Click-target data
---

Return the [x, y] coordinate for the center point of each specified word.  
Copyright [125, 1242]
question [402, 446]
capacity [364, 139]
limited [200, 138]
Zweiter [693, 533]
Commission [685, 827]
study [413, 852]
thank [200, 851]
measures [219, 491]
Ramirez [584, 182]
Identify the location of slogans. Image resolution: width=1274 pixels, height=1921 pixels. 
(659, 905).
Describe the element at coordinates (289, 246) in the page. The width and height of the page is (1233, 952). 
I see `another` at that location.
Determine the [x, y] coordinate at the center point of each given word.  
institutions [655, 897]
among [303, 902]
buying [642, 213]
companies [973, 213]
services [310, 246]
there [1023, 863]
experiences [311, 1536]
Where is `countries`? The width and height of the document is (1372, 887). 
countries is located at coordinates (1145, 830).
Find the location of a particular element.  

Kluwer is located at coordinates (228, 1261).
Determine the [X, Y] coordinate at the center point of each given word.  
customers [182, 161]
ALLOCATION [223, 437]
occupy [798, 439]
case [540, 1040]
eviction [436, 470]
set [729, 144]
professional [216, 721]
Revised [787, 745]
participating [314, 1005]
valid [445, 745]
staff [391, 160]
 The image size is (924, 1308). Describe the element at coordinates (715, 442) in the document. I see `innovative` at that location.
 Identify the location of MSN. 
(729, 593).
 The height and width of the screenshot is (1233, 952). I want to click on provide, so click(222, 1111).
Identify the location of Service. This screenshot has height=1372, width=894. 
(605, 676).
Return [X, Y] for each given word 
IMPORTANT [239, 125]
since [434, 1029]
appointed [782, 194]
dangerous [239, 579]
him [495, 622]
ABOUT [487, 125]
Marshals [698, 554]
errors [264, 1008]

---

**What is expected**
Please copy the records above word for word, keeping every line and character unchanged.

**The solution**
Return the [x, y] coordinate for the center point of each specified word.  
Copyright [125, 1242]
question [402, 446]
capacity [364, 139]
limited [200, 138]
Zweiter [693, 533]
Commission [685, 827]
study [413, 852]
thank [200, 851]
measures [219, 491]
Ramirez [584, 182]
Identify the location of slogans. Image resolution: width=1274 pixels, height=1921 pixels. 
(659, 905).
Describe the element at coordinates (289, 246) in the page. The width and height of the page is (1233, 952). 
I see `another` at that location.
Determine the [x, y] coordinate at the center point of each given word.  
institutions [655, 897]
among [303, 902]
buying [642, 213]
companies [973, 213]
services [310, 246]
there [1023, 863]
experiences [311, 1536]
Where is `countries`? The width and height of the document is (1372, 887). 
countries is located at coordinates (1145, 830).
Find the location of a particular element.  

Kluwer is located at coordinates (228, 1261).
Determine the [X, Y] coordinate at the center point of each given word.  
customers [182, 161]
ALLOCATION [223, 437]
occupy [798, 439]
case [540, 1040]
eviction [436, 470]
set [729, 144]
professional [216, 721]
Revised [787, 745]
participating [314, 1005]
valid [445, 745]
staff [391, 160]
 The image size is (924, 1308). Describe the element at coordinates (715, 442) in the document. I see `innovative` at that location.
 Identify the location of MSN. 
(729, 593).
 The height and width of the screenshot is (1233, 952). I want to click on provide, so click(222, 1111).
Identify the location of Service. This screenshot has height=1372, width=894. 
(605, 676).
Return [X, Y] for each given word 
IMPORTANT [239, 125]
since [434, 1029]
appointed [782, 194]
dangerous [239, 579]
him [495, 622]
ABOUT [487, 125]
Marshals [698, 554]
errors [264, 1008]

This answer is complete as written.